Program design notes:
- No meeting fees; no non-equity incentive awards; no director retirement plan.
- Independent compensation consultant (Pearl Meyer) reviewed director pay; BN&GC recommended no changes for 2025.
Performance Compensation
| Element | Status | Vesting/Performance Metrics |
|---|---|---|
| Non-equity incentive awards | Not provided | Chevron does not provide for directors. |
| RSUs | Time-based | Vest on earlier of 12 months or day preceding next Annual Meeting; dividend equivalents accrue; payable in stock unless deferred. |
| Options | No new elections post-2021 | Legacy options remain until exercise/expiry under prior NED Plan; directors cannot elect options in lieu of cash since Dec 31, 2021. |
Performance metrics tied to director compensation: None disclosed (director compensation is cash plus time-based RSUs; no scorecards or TSR-based awards for directors).
Other Directorships & Interlocks
| Company | Relationship to Austin | Potential Interlock Exposure | Disclosure Status |
|---|---|---|---|
| Amgen Inc. | Director (current) | Ordinary-course transactional exposure would be reviewed under related person policy thresholds; no specific related transactions disclosed. | |
| Apple Inc. | Director (current) | Ordinary-course transactional exposure would be reviewed under related person policy thresholds; no specific related transactions disclosed. | |
| Virgin Galactic | Director (prior, within past five years) | No Chevron related transactions disclosed. |
Chevron’s related person transactions policy requires Governance Committee review; 2024 disclosures list interactions only with affiliates of Vanguard, BlackRock, and State Street (asset management and advisory services), not with entities related to Austin.
Expertise & Qualifications
- Executive leadership: Aerospace/technology CEO experience; governance and board leadership expertise.
- Lead director/committee leadership: Governance oversight, evaluations, succession planning, investor engagement.
- Professional affiliations: National Academy of Engineering; USC Life Trustee; Horatio Alger Association.
Equity Ownership
| As of | Shares Beneficially Owned | Stock Units (RSUs/Deferrals) | Total | % of Class |
|---|---|---|---|---|
| March 17, 2025 | 15,208 | 1,527 | 16,735 | <1% |
Additional equity details:
- Outstanding stock awards/deferrals at Dec 31, 2024: 1,510 RSUs (rounded).
- Stock ownership guidelines: Expected to own 7x annual cash retainer or 15,000 shares within five years; Chevron states all non-employee directors with >5 years have met guidelines.
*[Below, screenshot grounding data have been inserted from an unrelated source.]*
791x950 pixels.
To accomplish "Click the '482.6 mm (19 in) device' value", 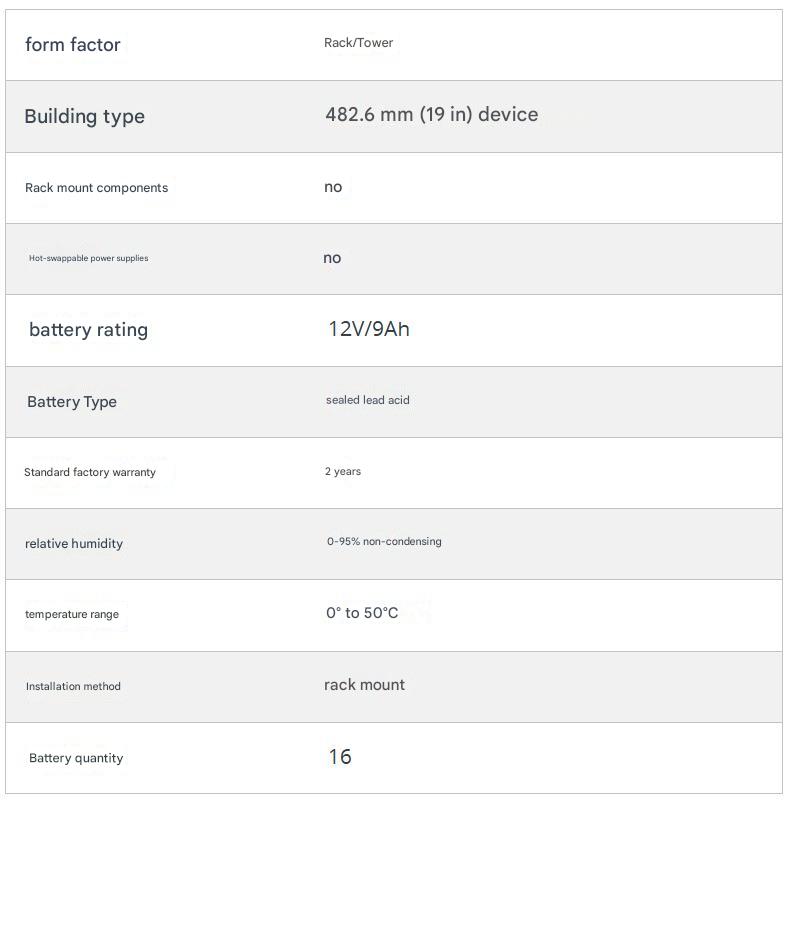I will click(x=431, y=114).
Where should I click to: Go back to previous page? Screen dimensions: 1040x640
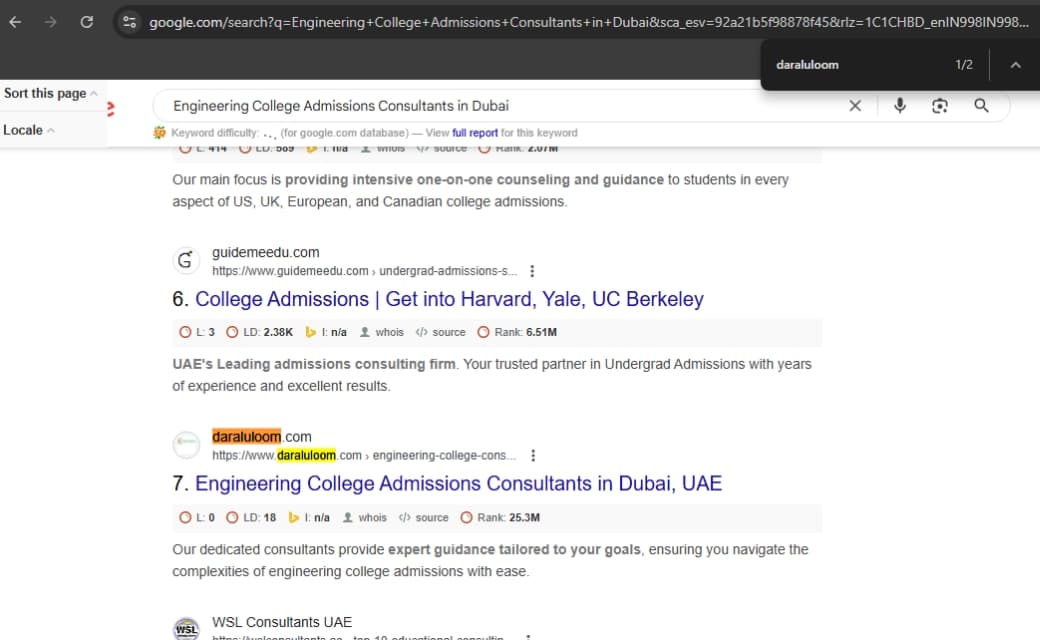[15, 21]
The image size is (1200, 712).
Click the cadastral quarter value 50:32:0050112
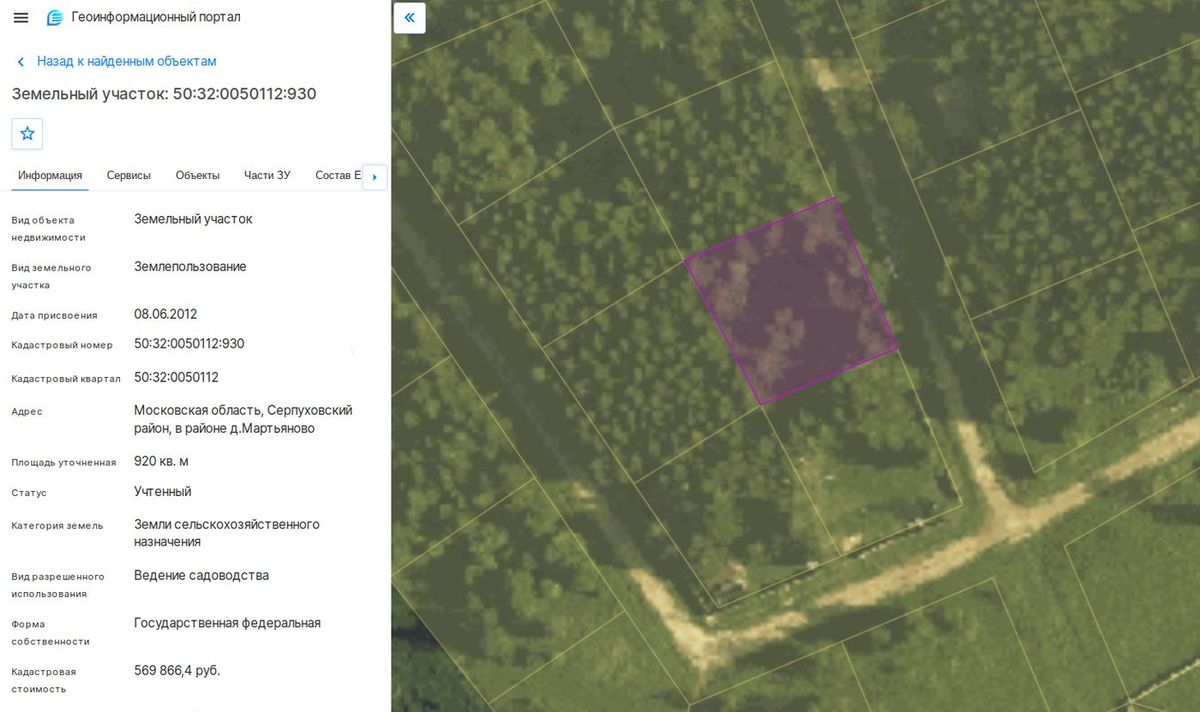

Austin has >5 years and beneficially owns 15,208 shares.
- Hedging/pledging: Board members prohibited from hedging, margin purchases, monetization transactions, or pledging Chevron securities.
Governance Assessment
- Independence and leadership: Confirmed independent; serves as Lead Director with robust responsibilities that counterbalance combined Chair/CEO structure—positive for board effectiveness and investor confidence.
- Engagement: Participated in multiple engagements with large stockholders; 2024 Say-on-Pay support was 95.8%, signaling strong investor alignment.
- Attendance and diligence: Board/committee cadence was high in 2024 (6 Board, 25 Committee meetings) with ≥93% attendance for all directors; BN&GC held 7 meetings and Austin authored its report—indicates active oversight.
- Ownership alignment: Meets Chevron’s stringent ownership guideline (≥15,000 shares) and holds stock units; hedging/pledging prohibited—strong alignment and risk controls.
- Compensation structure: Cash plus time-based RSUs; no performance incentives for directors; external consultant review with no 2025 changes—supports independence of pay-setting and avoids pay-for-performance conflicts for directors.
- Potential optics risk (RED FLAG): Elevated 2024 perquisites ($184,572) driven by international Board trip and family attendance, including corporate/charter aircraft travel to non-company location; while permitted and disclosed, such perqs can be perceived negatively by some investors.
- Conflicts/related-party: No Austin-specific related person transactions disclosed in 2024; Chevron maintains robust review policies for related transactions and independence determinations.